Data section>
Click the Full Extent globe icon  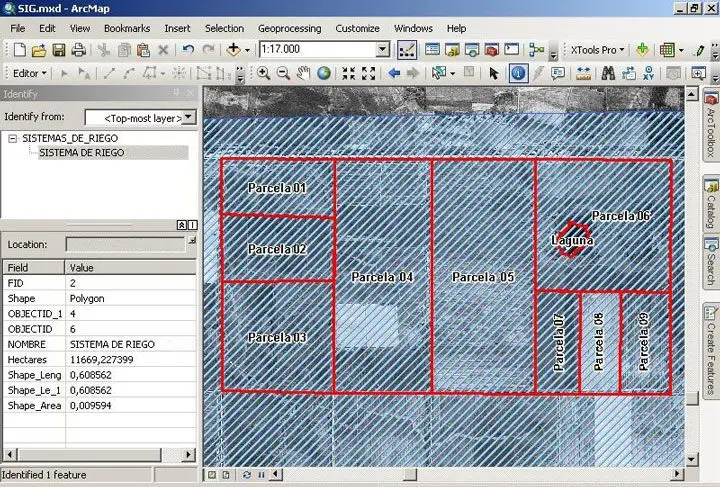(x=324, y=73)
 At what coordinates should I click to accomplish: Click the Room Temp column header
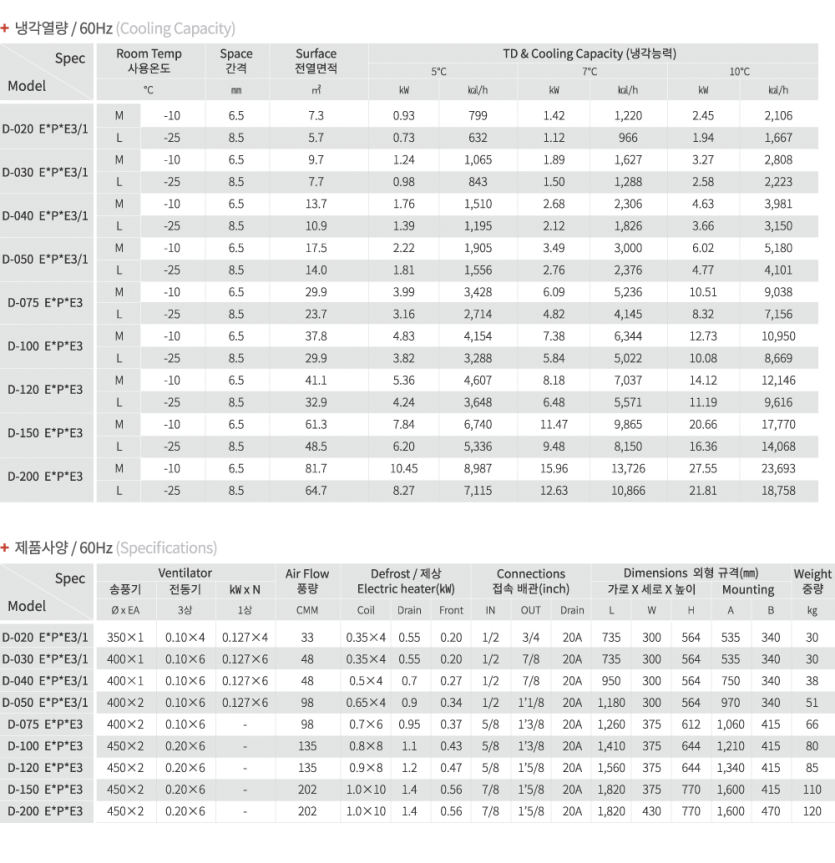click(x=149, y=61)
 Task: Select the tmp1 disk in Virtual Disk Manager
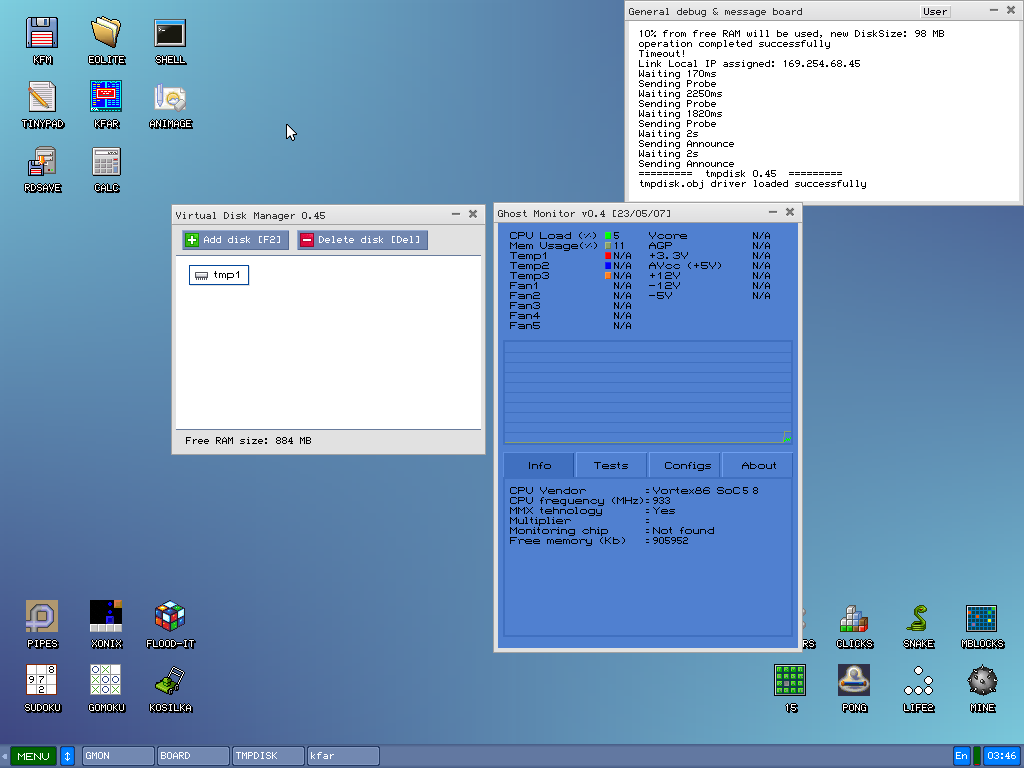coord(218,274)
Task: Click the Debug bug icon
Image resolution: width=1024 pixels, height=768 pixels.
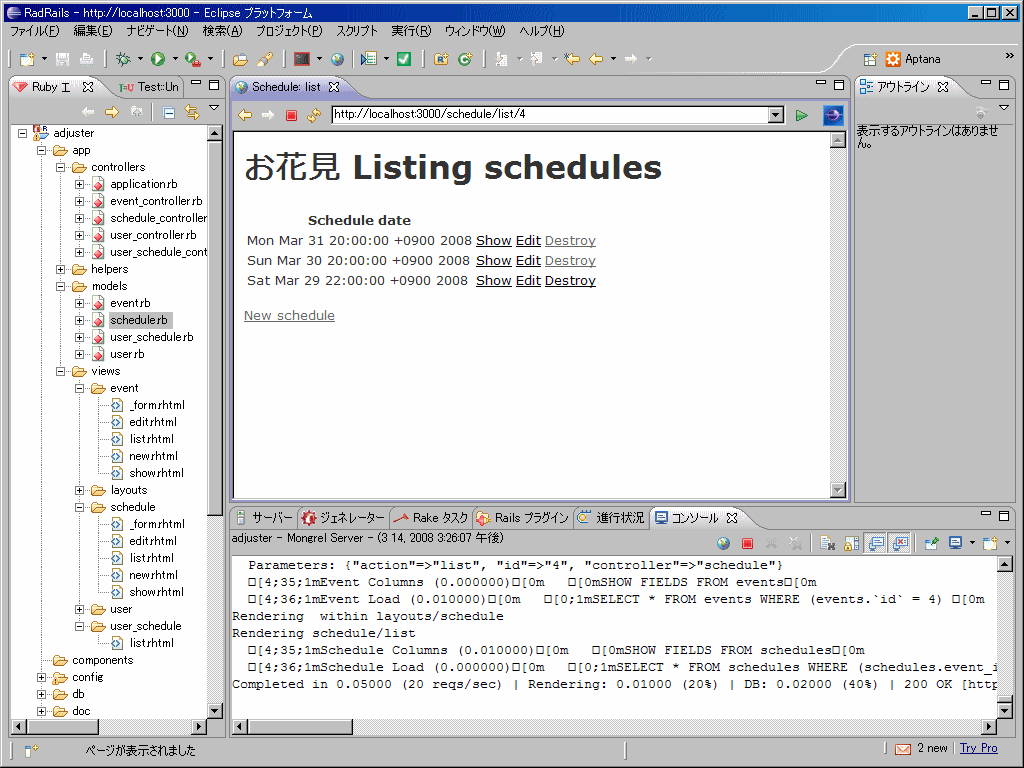Action: 122,59
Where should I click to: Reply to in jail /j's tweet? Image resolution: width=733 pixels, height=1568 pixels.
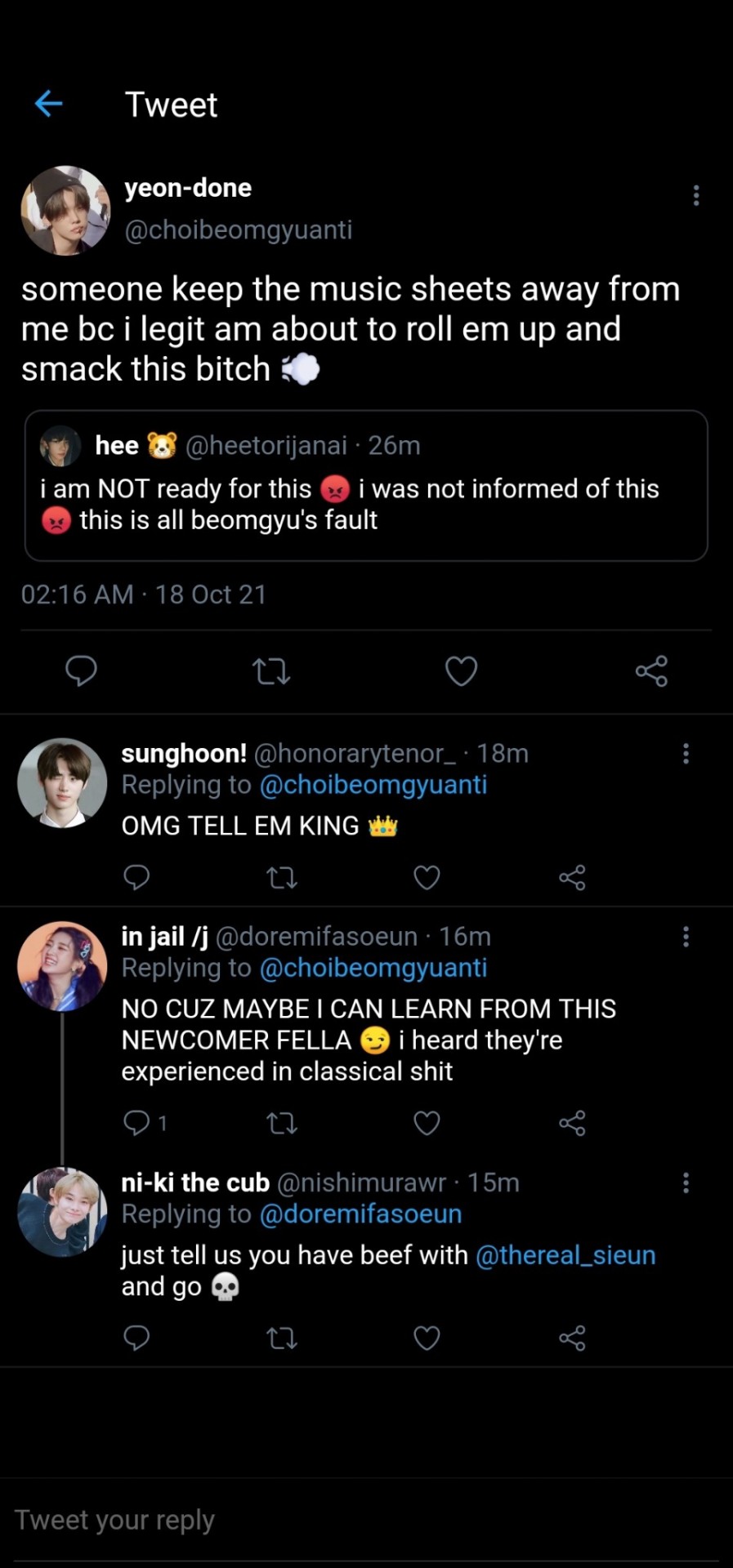[x=136, y=1123]
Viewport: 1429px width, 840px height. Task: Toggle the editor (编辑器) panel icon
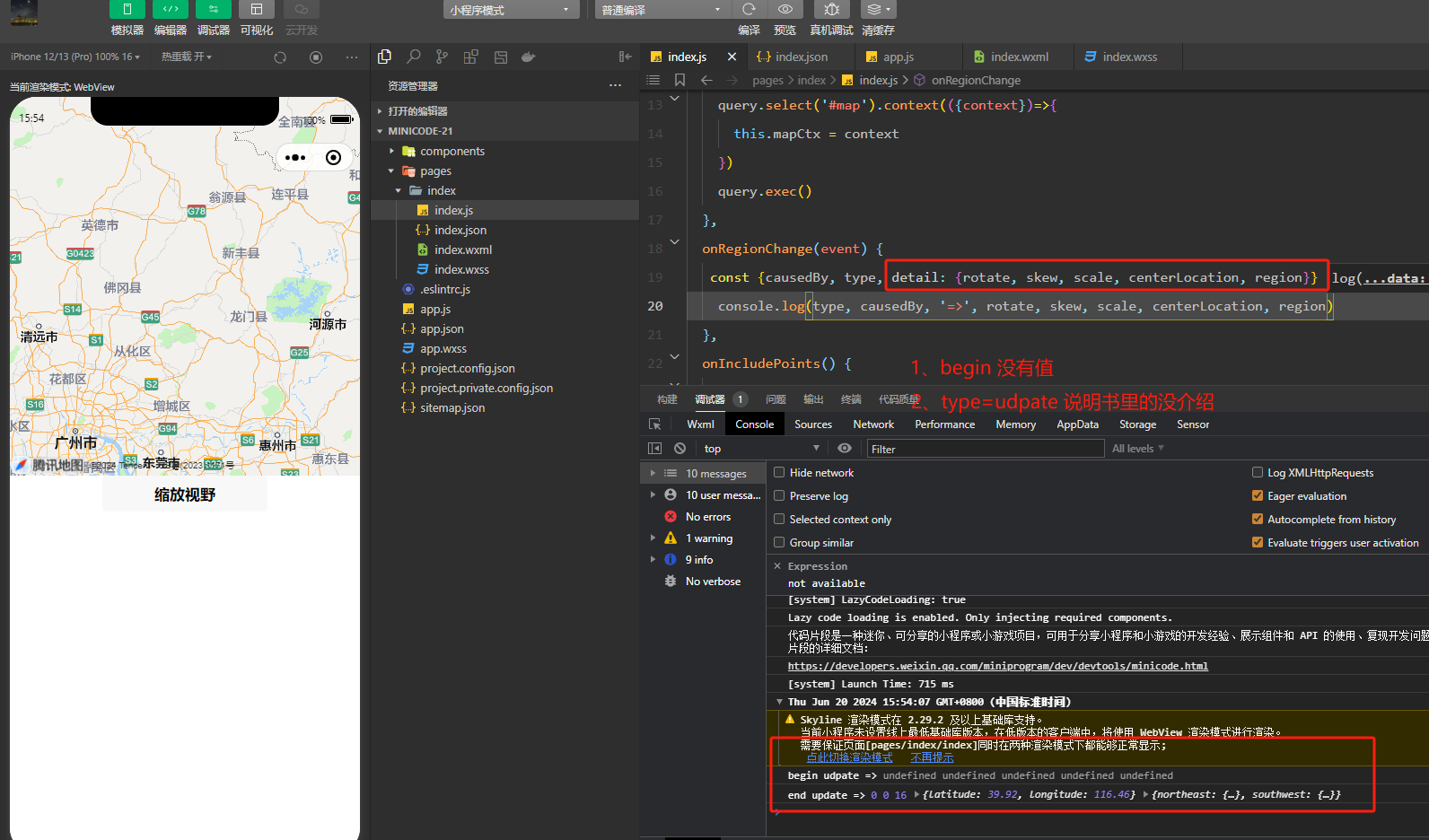click(x=170, y=10)
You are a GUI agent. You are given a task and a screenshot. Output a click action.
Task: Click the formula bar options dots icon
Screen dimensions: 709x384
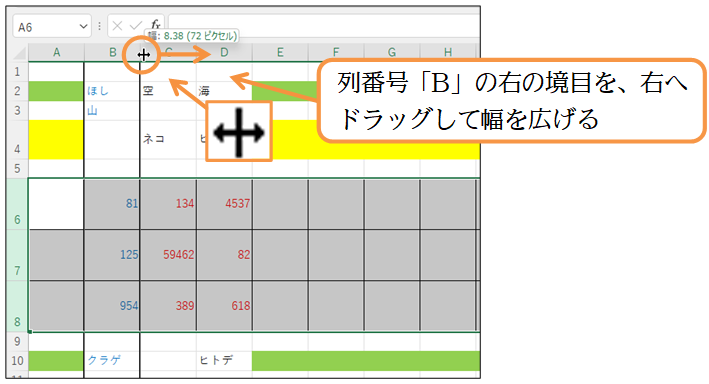click(x=99, y=27)
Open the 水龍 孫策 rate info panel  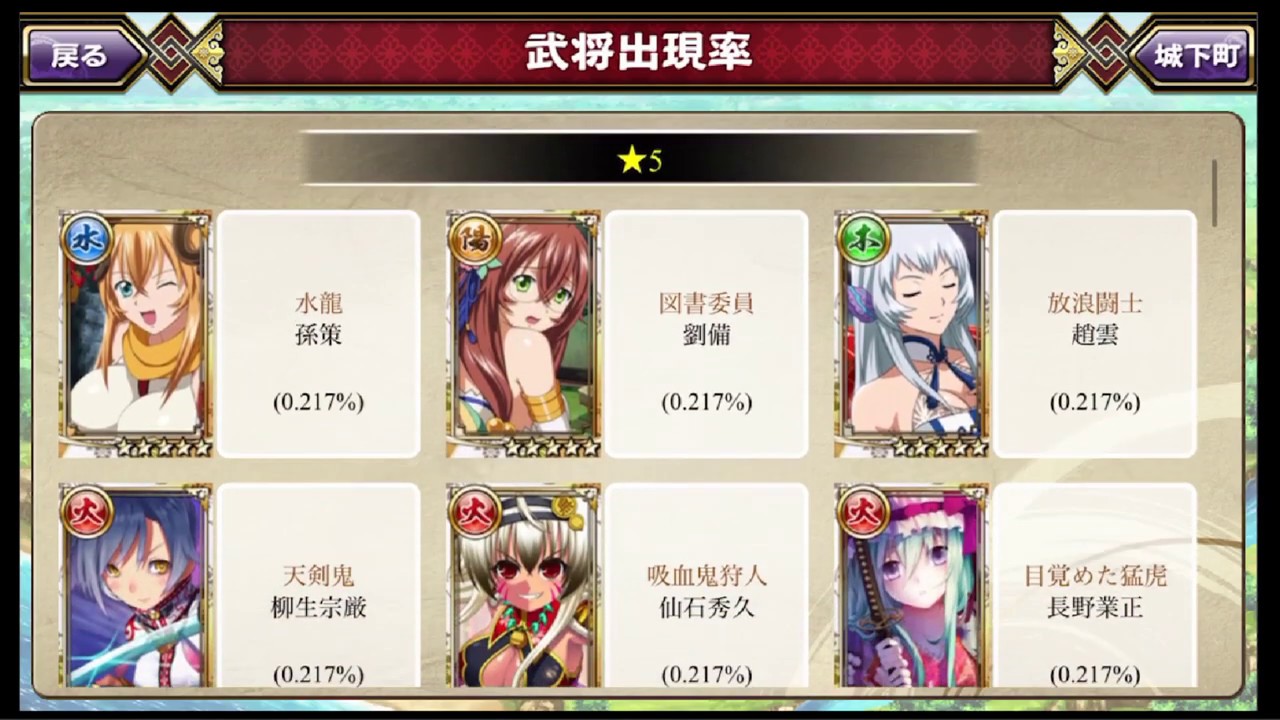(x=319, y=334)
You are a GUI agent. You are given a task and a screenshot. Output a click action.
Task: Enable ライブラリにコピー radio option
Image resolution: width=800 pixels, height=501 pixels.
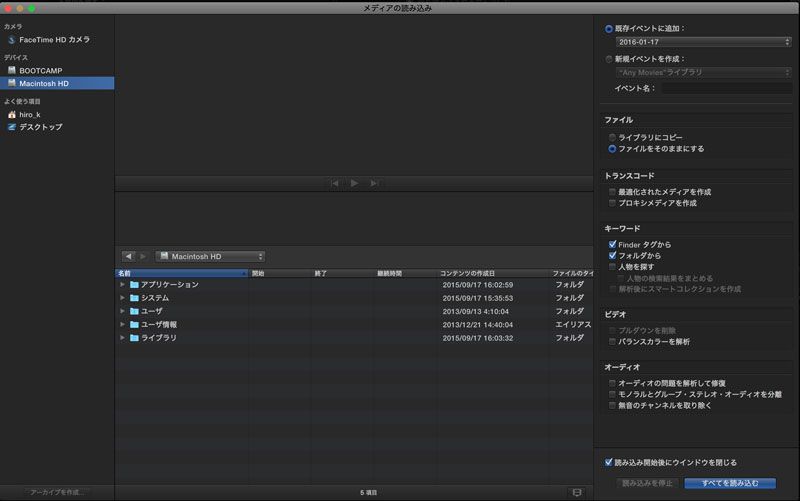tap(610, 135)
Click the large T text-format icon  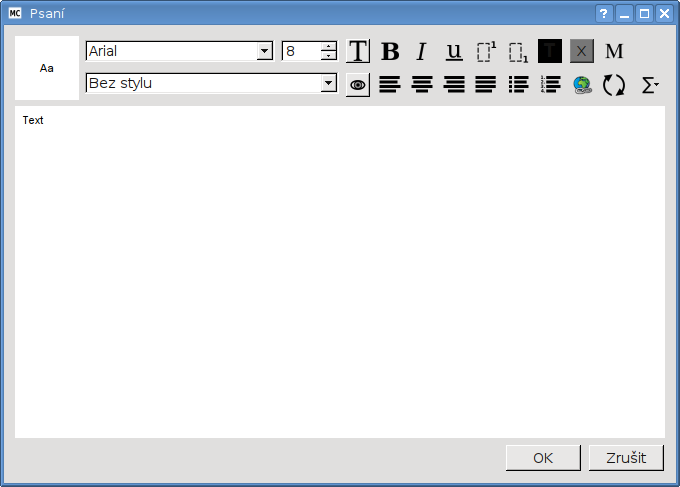coord(358,51)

Exercise prompt> Look above for the line with "Image resolution: width=1024", then print it and each line after it down to and including the line with "Task: Click the formula bar options dots icon". Leave out the pictures and keep the wording exact.

Exercise answer>
Image resolution: width=1024 pixels, height=768 pixels.
Action: 122,59
Where should I click to: Reply to in jail /j's tweet? Image resolution: width=733 pixels, height=1568 pixels.
[x=136, y=1123]
Viewport: 1429px width, 840px height. Task: Toggle the editor (编辑器) panel icon
click(x=170, y=10)
You are a GUI agent. You are given a task and a screenshot. Output a click action.
Task: Click the formula bar options dots icon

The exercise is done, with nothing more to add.